Sort through the data and copy the lines holding the word "agent".

Stored data entries:
---

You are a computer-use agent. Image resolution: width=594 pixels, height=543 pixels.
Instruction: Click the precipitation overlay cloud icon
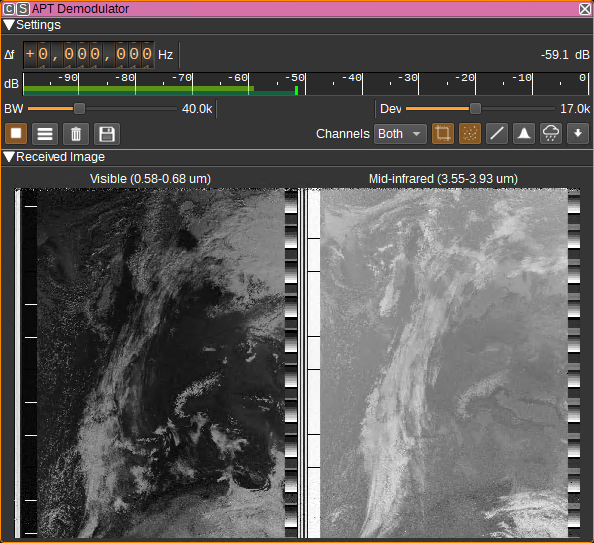click(550, 133)
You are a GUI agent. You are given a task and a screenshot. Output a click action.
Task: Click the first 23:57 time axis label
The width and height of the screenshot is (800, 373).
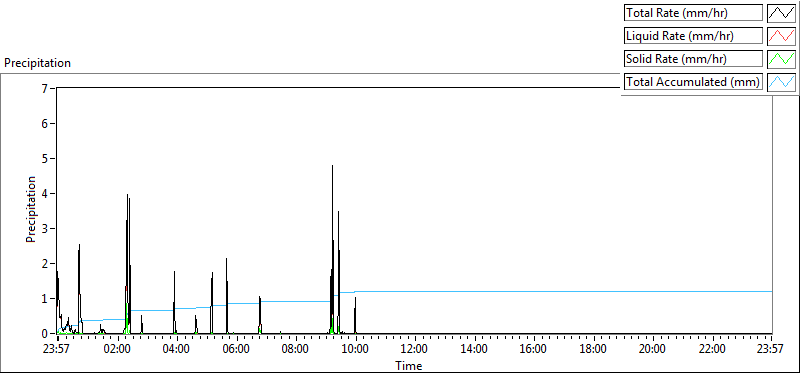point(58,349)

---

Exercise output -
You are a computer-use agent. Image resolution: width=594 pixels, height=543 pixels.
You are a GUI agent. You are given a task and a screenshot. Output a click action.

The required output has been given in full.